One of the keystones of the camp experience at Camp Carol Joy Holling in Ashland, NE, is the series of “co-op activities” that all campers participate in.  These are physical activities designed to make groups work together, with the goal of increasing trust and building relationships.  They range from simple games with objects like tennis balls and foam pool noodles to the more demanding “Co-op Challenge Course.”

As a chubby eighth-grader, obliged to attend a week of church camp with peers who had bullied me off and on for as long as we’d known each other, I was not exactly thrilled about the prospect of us all doing physical activities together.  Still, there were were, one hot July afternoon, up in the woods on the challenge course, struggling to work together as a team.  We had already completed trust falls and balanced ourselves on a giant teeter totter and built a human bridge over an imaginary river of molten peanut butter.  However, the next obstacle in front of us was the most challenging we had yet faced.  Prouty’s Landing wasn’t much to look at – just a couple of 3’x3’ wooden platforms spaced 12-15 feet apart, with a rope tied around a strong tree branch in between, dangling down to the ground.  To complete Prouty’s Landing, everyone in the group had to stand together on one of the platforms and swing across to the other platform, one by one.  If anyone touched the ground at any time before everyone was across, the entire team had to go back to the beginning platform and start over again.  

I couldn’t do it.  Lacking the strength and/or coordination to hold onto the rope, I flew through the air with all the aerodynamic grace of an overripe tomato and landed *thwack!* on the forest floor.  And then again.  And again. The rest of the group groaned each time I fell and we had to start over.  Some began snickering among themselves and laughing at me.  Finally, our well-meaning co-op leader asked me to stand off to one side while the rest of the group finished the activity.  I felt terrible.  “One more thing for them to tease me about,” I thought, “just because I couldn’t hold onto that stupid rope.”  So much for team-building and trust-building; I had been kicked off the team!  Because I wasn’t physically able to complete the activity, the group had just gone on without me.  

Despite this humiliation, my week at camp ended up being an overall positive experience – enough so that, seven years later, I started working at Carol Joy Holling as a counselor.  But I never forgot about Prouty’s Landing.  I knew that, as part of staff training, we would be divided into co-op groups and sent through the challenge course to build our trust with one another.  I was deeply anxious about the prospect of facing Prouty’s Landing again.  As I grew closer with my co-op group, I shared my anxiety with them and the incident that had caused it.  They were warmly supportive and promised to stick by me no matter what.

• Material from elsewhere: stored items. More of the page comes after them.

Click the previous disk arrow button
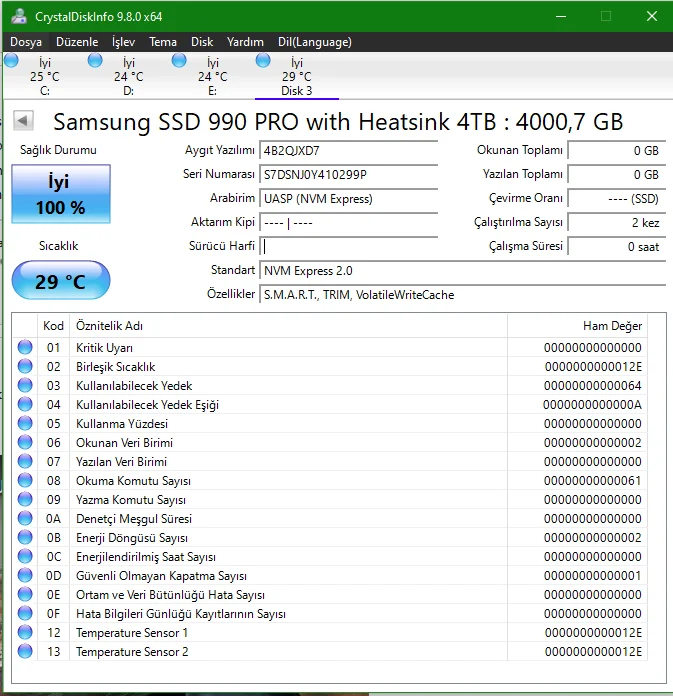673x696 pixels. pos(23,121)
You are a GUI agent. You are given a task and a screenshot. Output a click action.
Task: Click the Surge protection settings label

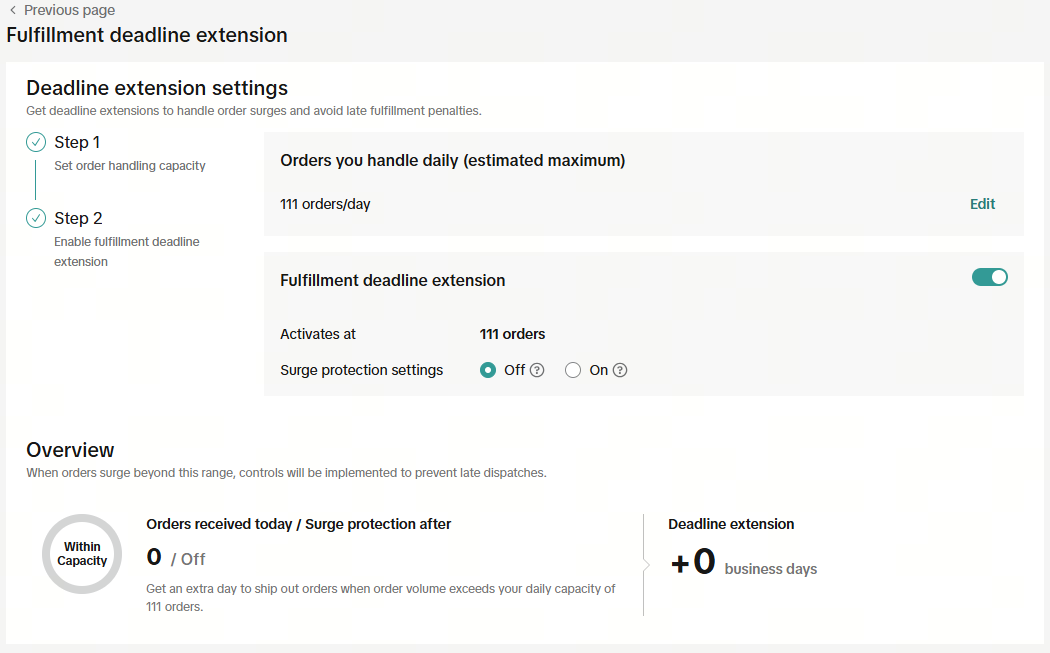[361, 370]
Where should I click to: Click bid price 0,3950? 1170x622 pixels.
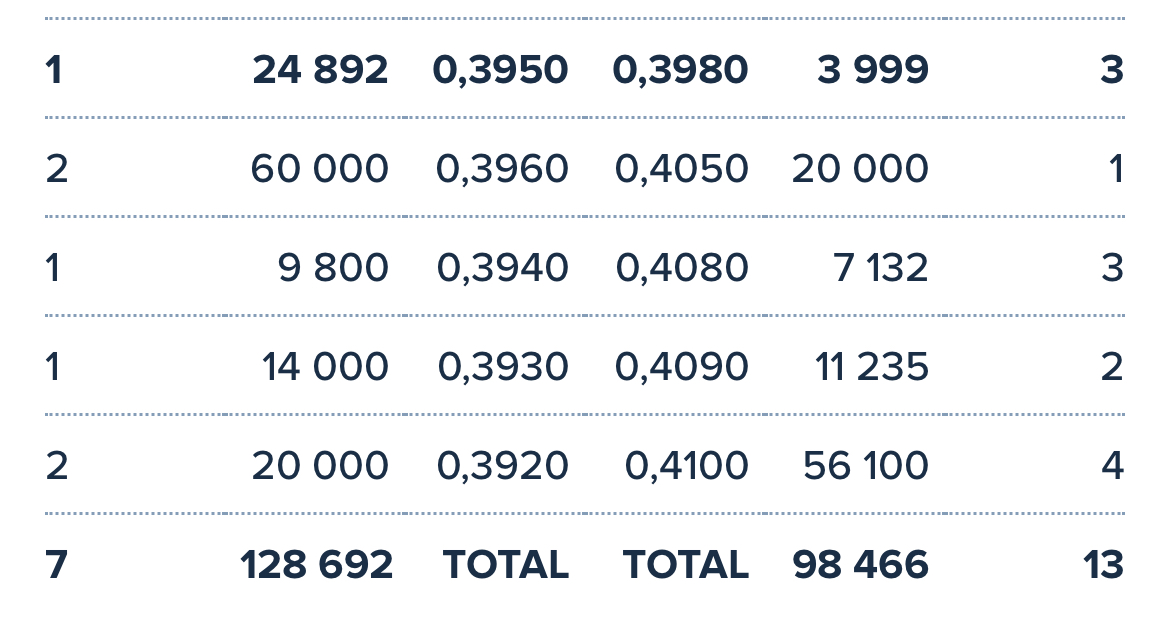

Pretty soon, the day came for us to march across camp, up the hill, through the pasture, and into the woods to the Co-op Challenge Course to complete our training.  We teetered and tottered and tiptoed over that molten peanut butter like champions.  We were owning the course.  Midway through the course, however, we suddenly hit a wall.  Literally.  The Wall obstacle was, as its name suggests, a ten-foot high wall of wooden planks with a platform for standing on up at the very top.  The instructions for the Wall were very simple: get everyone to the platform at the top.  The catch: no rope, no ladders, no nothing, and, once you go up, there’s no coming back down to help the rest of the group climb up.  We were dumbfounded.  There was no way to climb the wall, nothing to hold onto.  We only had ourselves.  After much deliberating, one member of our group – K – bravely volunteered to be the first to go up.  We made handholds and pushed her up, as she carefully stepped on backs and shoulders and cupped hands to reach the top platform.  

I decided that it would be best to get it over with while most of the group was still on the ground and volunteered to go next.  I was horribly, acutely conscious of my weight and terrified about whether the group would actually be able to get me up there, and about what they must think of me.  We gathered in a tight circle for prayer first; then, beginning on their knees and working their way up, the members of my group somehow, miraculously, began lifting me up the wall.  I was astonished!  Their hands were lifting me up, high up in the air, and soon I was high enough to grasp K’s outstretched hand and shimmy up, awkwardly, onto the platform.  My teammates cheered!  And, emboldened by having two team members up the wall already, we made short work of bringing everybody else up, too.  The very last person, S – an exchange student from Kenya – was tall and lanky enough that we were able to reach down and hold onto his arms as he basically walked himself up the wall.  As S set foot on the platform, we all burst out cheering, embracing one another in disbelief that we’d done what we thought we’d never be able to do.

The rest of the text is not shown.